[[ RECORDS PROVIDED, beginning ]]

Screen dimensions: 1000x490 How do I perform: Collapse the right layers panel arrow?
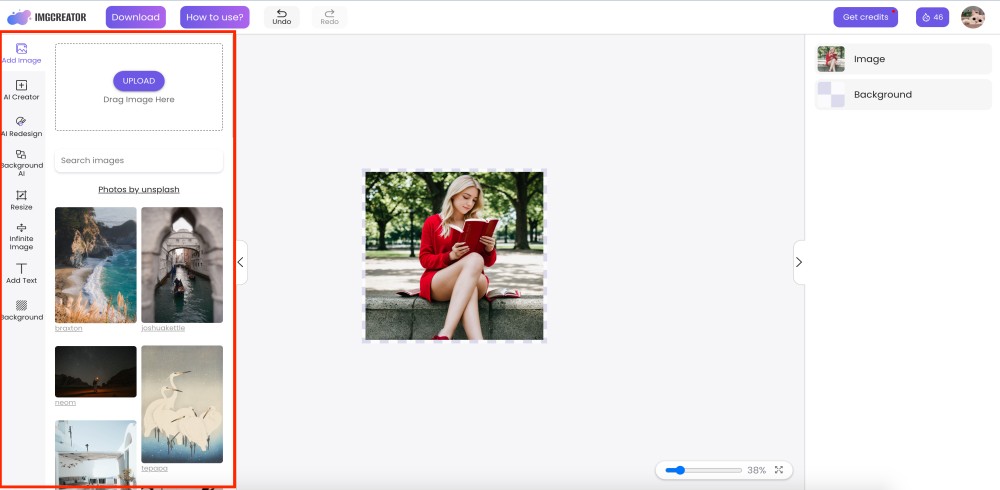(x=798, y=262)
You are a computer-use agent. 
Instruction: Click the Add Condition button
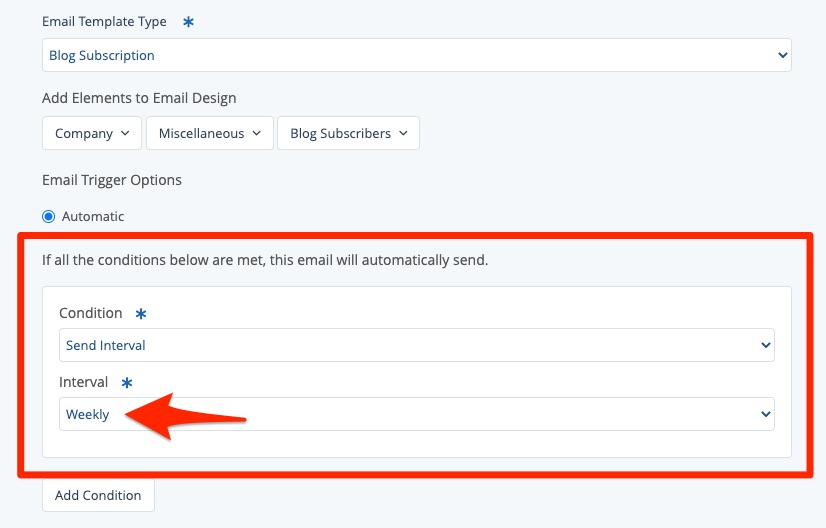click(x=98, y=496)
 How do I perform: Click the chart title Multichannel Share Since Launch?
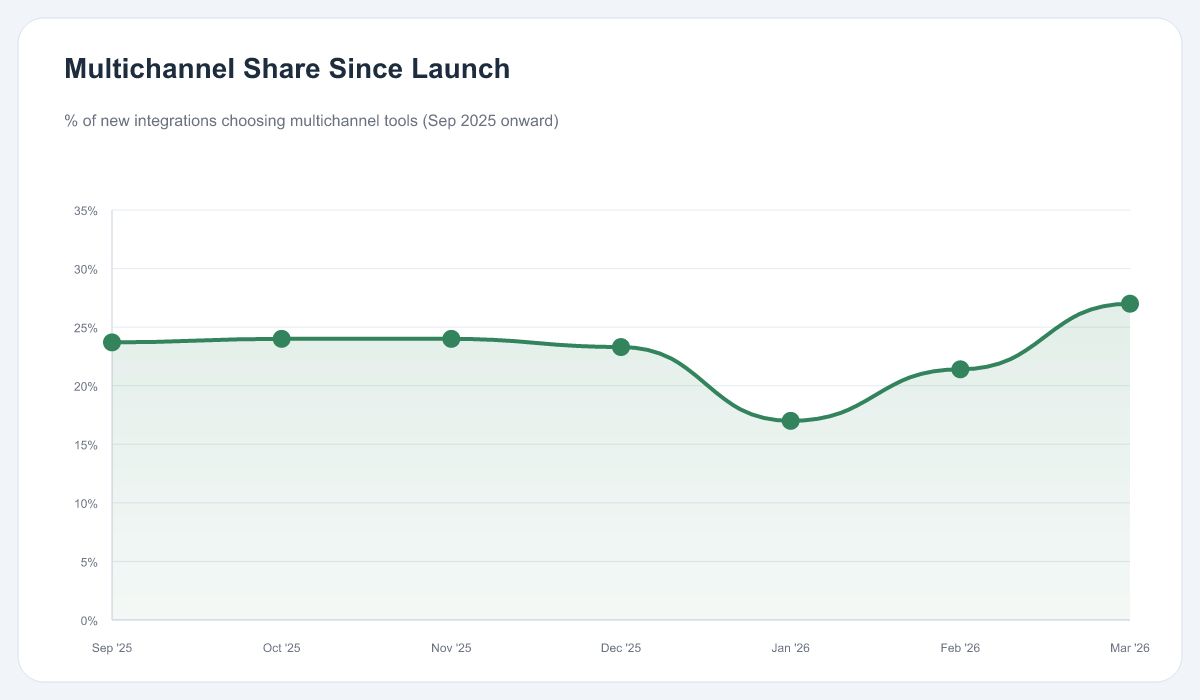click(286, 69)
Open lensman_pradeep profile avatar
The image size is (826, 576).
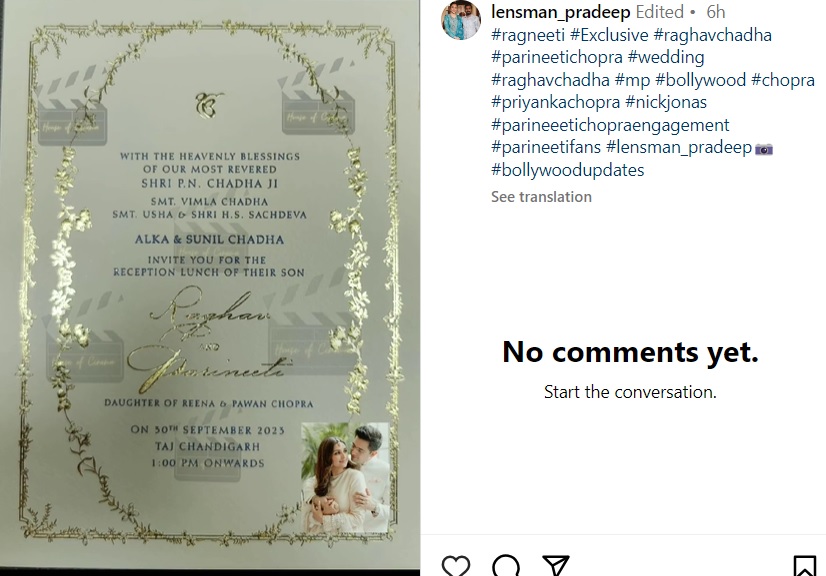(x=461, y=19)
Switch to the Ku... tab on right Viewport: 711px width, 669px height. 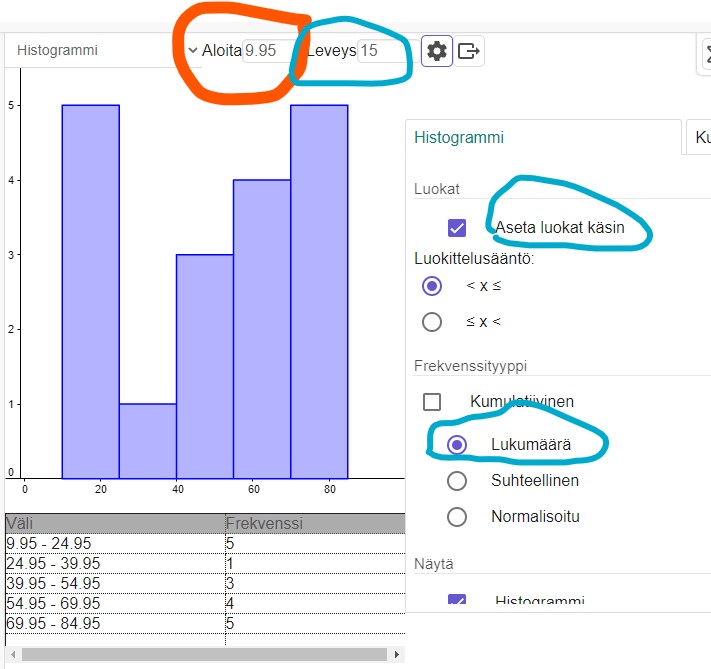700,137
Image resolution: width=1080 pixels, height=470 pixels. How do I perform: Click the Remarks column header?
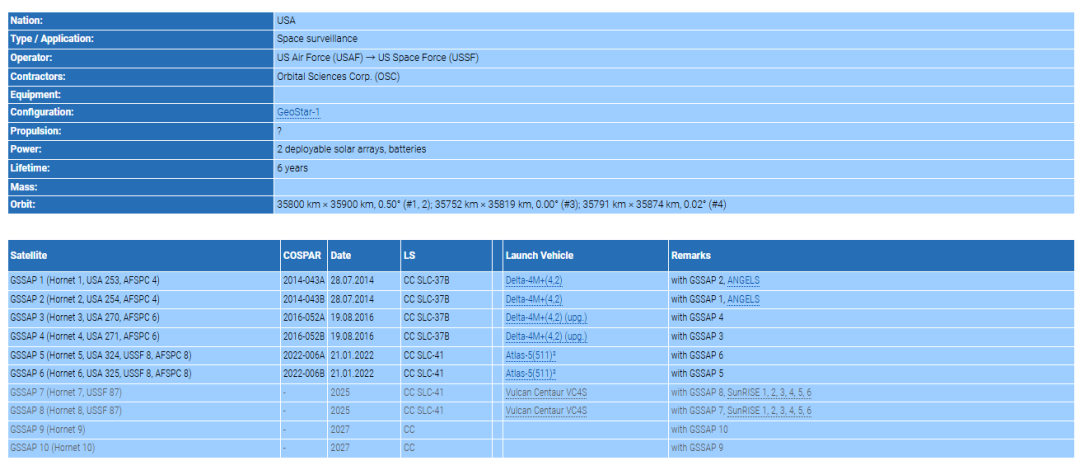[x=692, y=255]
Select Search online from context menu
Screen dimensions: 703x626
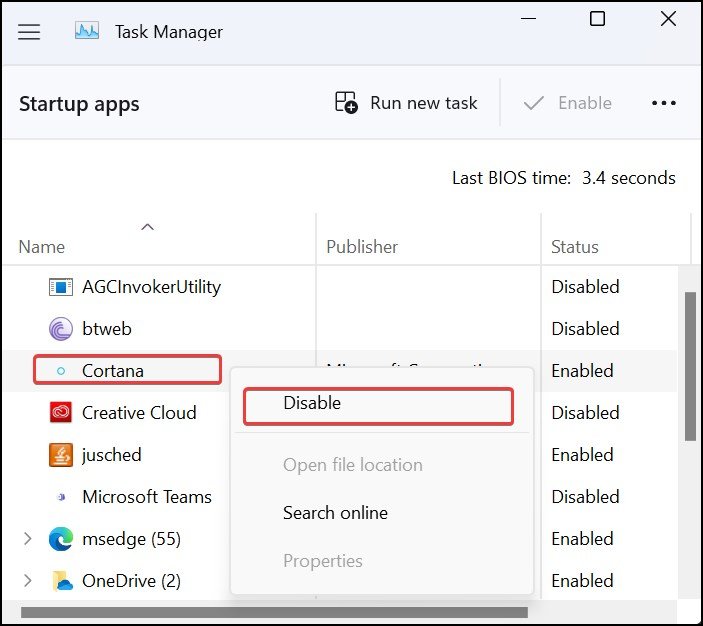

[[ RECORDS PROVIDED, end ]]

> _PROBLEM REQUIREMENTS_:
Please output the lines from the line that contains "Select Search online from context menu" through the end of the records, both ends included, exactly and with no pictures.

> _SOLUTION TO THIS EXERCISE_:
Select Search online from context menu
Screen dimensions: 703x626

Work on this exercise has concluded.